Mecanismo de comunicação anunciado pelo governo galego "funcionará numa base voluntária, numa lógica de responsabilidade cívica" e não significa qualquer restrição, impedimento, condicionamento à livre circulação de cidadãos portugueses

Um dia depois de o Governo da Galiza ter colocado Portugal entre os países de risco cujos visitantes teriam de comunicar os seus dados às autoridades de saúde locais devido à pandemia de covid-19, o Ministério dos Negócios Estrangeiros de Portugal (MNE) veio esta quarta-feira esclarecer que os pontos da decisão tomada pela Junta da Galiza relativamente à entrada de cidadãos portugueses naquela Comunidade Autónoma de Espanha

Afinal, de acordo com o MNE, "não existe qualquer classificação de Portugal como país de risco por parte da Comunidade Autónoma da Galiza" e o "mecanismo de comunicação estabelecido para os cidadãos que entram na Galiza não significa, nem poderia significar, qualquer restrição, impedimento, condicionamento à livre circulação de cidadãos portugueses no território desta Comunidade Autónoma de Espanha".

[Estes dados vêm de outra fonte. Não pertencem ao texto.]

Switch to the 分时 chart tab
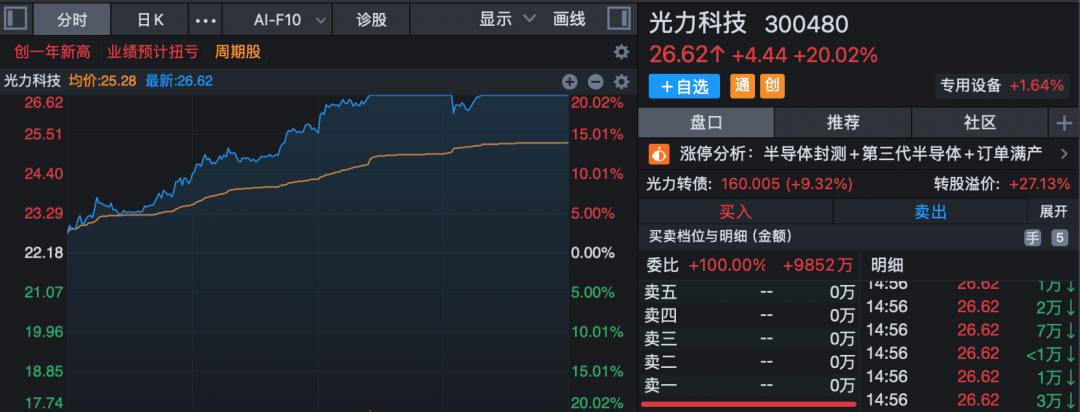pos(72,19)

Segundo a nota, esse mecanismo de comunicação "funcionará numa base voluntária, numa lógica de responsabilidade cívica", com a finalidade de "obter informação prestada pelos próprios cidadãos para facilitar acesso à rede de cuidados de saúde da Galiza, tratando-se de um sistema em tudo semelhante ao passenger locator form a que Portugal também recorre".

Galiza admite portugueses de forma diferenciada consoante origem

Horas antes do comunicado do MNE, o Presidente do Governo Galego em exercício, Alberto Núñez Feijóo, afirmou esta quarta-feira que vai tratar da possibilidade de regionalizar o acesso de portugueses à Galiza.

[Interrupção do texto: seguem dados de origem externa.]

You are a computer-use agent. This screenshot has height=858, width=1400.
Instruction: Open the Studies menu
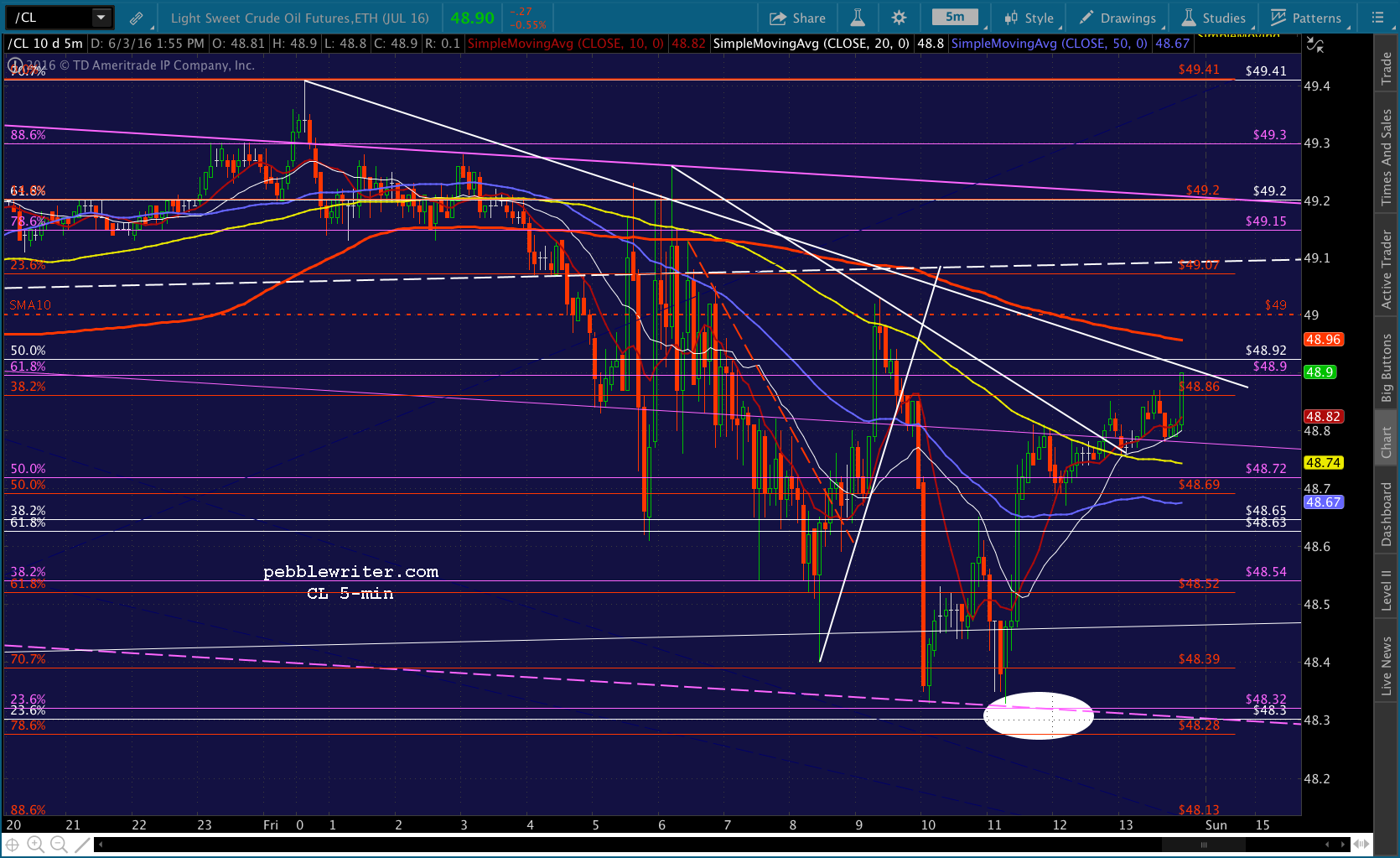[x=1215, y=18]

Passando assim a tratar Portugal não como um todo único mas da possibilidade de estabelecer regras diferente consoante os distritos de origem - no quadro do protocolo que impede o acesso de pessoas que venham de zonas com incidência epidemiológica 3,5 vezes maior que a da Galiza.

Embora o protocolo não faça diferenças dentro do território dos países, exceto no caso da Espanha, Feijóo transmitiu durante uma reunião com o embaixador de Portugal em Espanha, João Mira Gomes, a necessidade de estabelecer uma diferenciação por áreas de alta incidência de covid-19 para Portugal, dados laços estreitos que nos unem.

Durante a reunião, o chefe do governo galego em funções, concentrou-se nos benefícios deste protocolo, cujo objetivo é tornar a Galiza num destino seguro para os galegos mas também para todos os visitantes, segundo se lê numa nota disponibilizada online no site da Junta galega.

A comunidade galega disponibiliza aos visitantes o respetivo serviço público de saúde, e podem ser promovidos testes, independentemente de haver ou não sintomas.

Os cuidados de saúde que forem considerados necessários não terão custo para quem precisar, incluindo a realização de exames ou, ainda, os tratamentos.